-- SUPPLIED DATA --
::::
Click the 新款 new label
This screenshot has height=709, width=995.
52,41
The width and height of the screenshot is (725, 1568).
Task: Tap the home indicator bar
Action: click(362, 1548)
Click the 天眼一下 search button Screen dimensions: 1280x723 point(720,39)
::::
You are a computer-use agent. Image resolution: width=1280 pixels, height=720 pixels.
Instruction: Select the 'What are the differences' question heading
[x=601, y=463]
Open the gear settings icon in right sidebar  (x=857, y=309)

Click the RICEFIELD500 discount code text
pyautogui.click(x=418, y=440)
::::
-- PROBLEM REQUIREMENTS --
Everything above from the line with "You are a computer-use" to the line with "Open the gear", both included, must be repeated exactly, and nothing outside that range.

-- FINISHED TASK --
You are a computer-use agent. Image resolution: width=1280 pixels, height=720 pixels.
Instruction: Select the 'What are the differences' question heading
[x=601, y=463]
Open the gear settings icon in right sidebar  (x=857, y=309)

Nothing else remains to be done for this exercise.